Nach 89 Minuten und 45 Sekunden schoss Ersatzmann Haris Seferovic das Siegestor der Schweiz gegen Zypern. Danach geht sie mit vier Punkten Vorsprung in die letzten vier Runden der WM-Ausscheidung.
180 Minuten gegen Zypern, die Nummer 122 der Weltrangliste – man konnte es sich kaum vorstellen. Aber es war im Stade de Genève die 180. Minute angebrochen, als das Rückspiel der Schweiz gegen die Mittelmeer-Fussballer noch immer 0:0 stand – so, wie im März der erste Match in Nikosia am Ende. Es drohte die nächste Enttäuschung. Es drohte die ernüchternde Feststellung, die Schweiz habe die grosse Chance, sich von der Gegnerschaft abzusetzen, erneut nicht genutzt – und das nach den vorteilhaften Ergebnissen von Albanern, Isländern und Norwegern tags zuvor.
Aber als dann drei Viertel dieser regulär letzten Minute abgelaufen waren, lag der Ball doch noch im Tor der Zyprioten. Haris Seferovic hatte ihn in einem Angriffszug zusammen mit Stephan Lichtsteiner und Xherdan Shaqiri nach vorne getrieben; dann setzte er zu einem entschlossenen Spurt an und rief dem ballbesitzenden Shaqiri zu: «Shaqiri, Shaqiri.» Der kleine Champions-League-Sieger, dem in diesem Match nicht so viel gelungen war wie an guten Tagen, erkannte die Chance und brachte die technische Fertigkeit auf, mit perfektem Timing einen Steilpass zu spielen. Den nahm Seferovic auf, ehe er den Ball über den herausgestürzten zypriotischen Torhüter lupfte.
Für Seferovic geht’s «bergauf»

Zeilen

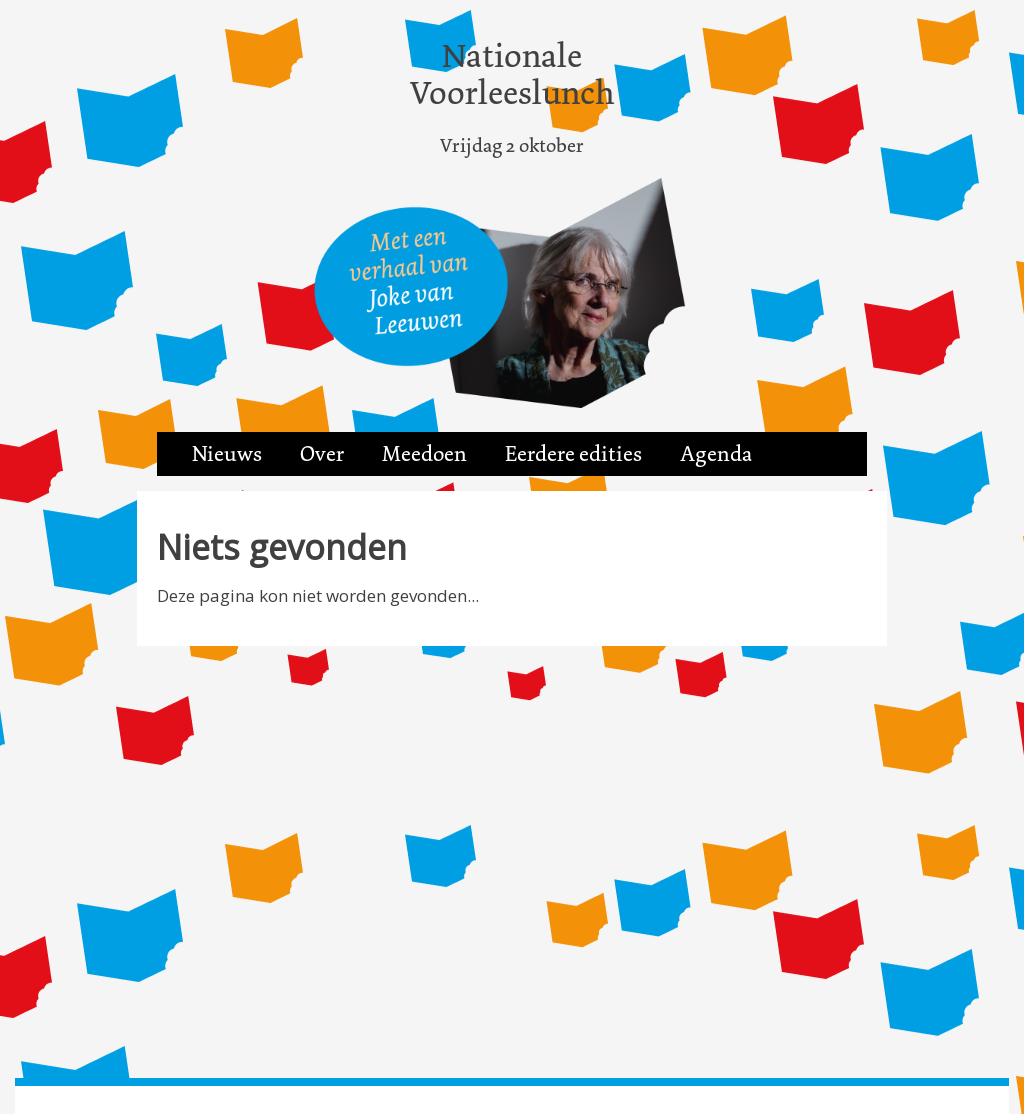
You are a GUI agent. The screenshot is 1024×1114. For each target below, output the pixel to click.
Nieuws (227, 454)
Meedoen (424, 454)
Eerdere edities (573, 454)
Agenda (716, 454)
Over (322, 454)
* * *
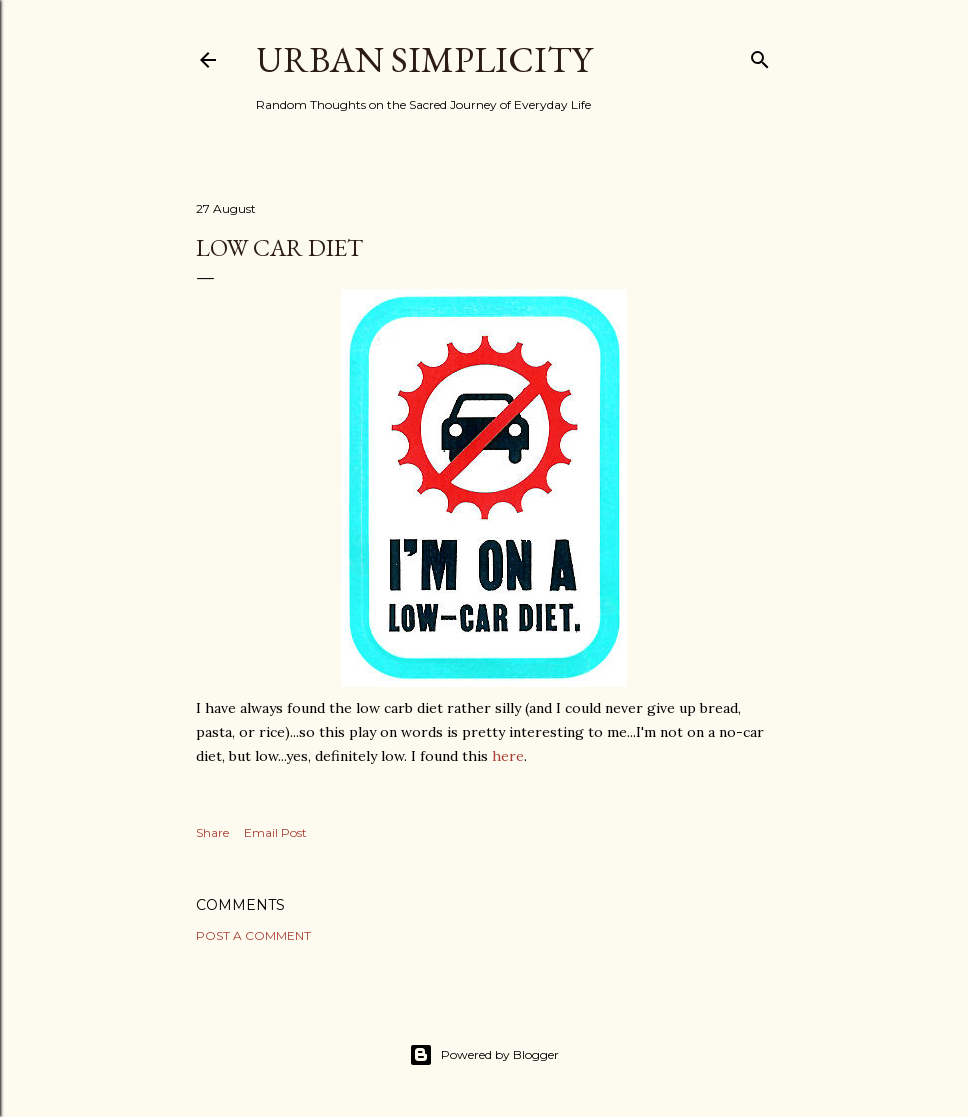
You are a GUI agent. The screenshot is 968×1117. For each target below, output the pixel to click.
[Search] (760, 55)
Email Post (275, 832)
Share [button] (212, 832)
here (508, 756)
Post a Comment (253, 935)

Übungsaufgaben
1/ Prüfen Sie, ob die folgenden Aussagen mit dem Spielbericht übereinstimmen: (a) Das Siegestor fiel nach 89 Minuten und 45 Sekunden. (b) Das erste Spiel in Nikosia gewann die Schweiz. (c) Seferovic schoss den Ball flach am Torhüter vorbei. Antworten Sie jeweils mit Ja oder Nein und führen Sie die entscheidenden Worte des Spielberichts wörtlich an.
2/ Schreiben Sie aus dem Spielbericht den Abschnitt von „Nach 89 Minuten“ bis einschließlich „Norwegern tags zuvor.“ wortgetreu ab.

Lösungen
1/
(a) Ja: „Nach 89 Minuten und 45 Sekunden schoss Ersatzmann Haris Seferovic das Siegestor der Schweiz gegen Zypern.“
(b) Nein: „noch immer 0:0 stand – so, wie im März der erste Match in Nikosia am Ende“
(c) Nein: „ehe er den Ball über den herausgestürzten zypriotischen Torhüter lupfte“

2/
Nach 89 Minuten und 45 Sekunden schoss Ersatzmann Haris Seferovic das Siegestor der Schweiz gegen Zypern. Danach geht sie mit vier Punkten Vorsprung in die letzten vier Runden der WM-Ausscheidung.
180 Minuten gegen Zypern, die Nummer 122 der Weltrangliste – man konnte es sich kaum vorstellen. Aber es war im Stade de Genève die 180. Minute angebrochen, als das Rückspiel der Schweiz gegen die Mittelmeer-Fussballer noch immer 0:0 stand – so, wie im März der erste Match in Nikosia am Ende. Es drohte die nächste Enttäuschung. Es drohte die ernüchternde Feststellung, die Schweiz habe die grosse Chance, sich von der Gegnerschaft abzusetzen, erneut nicht genutzt – und das nach den vorteilhaften Ergebnissen von Albanern, Isländern und Norwegern tags zuvor.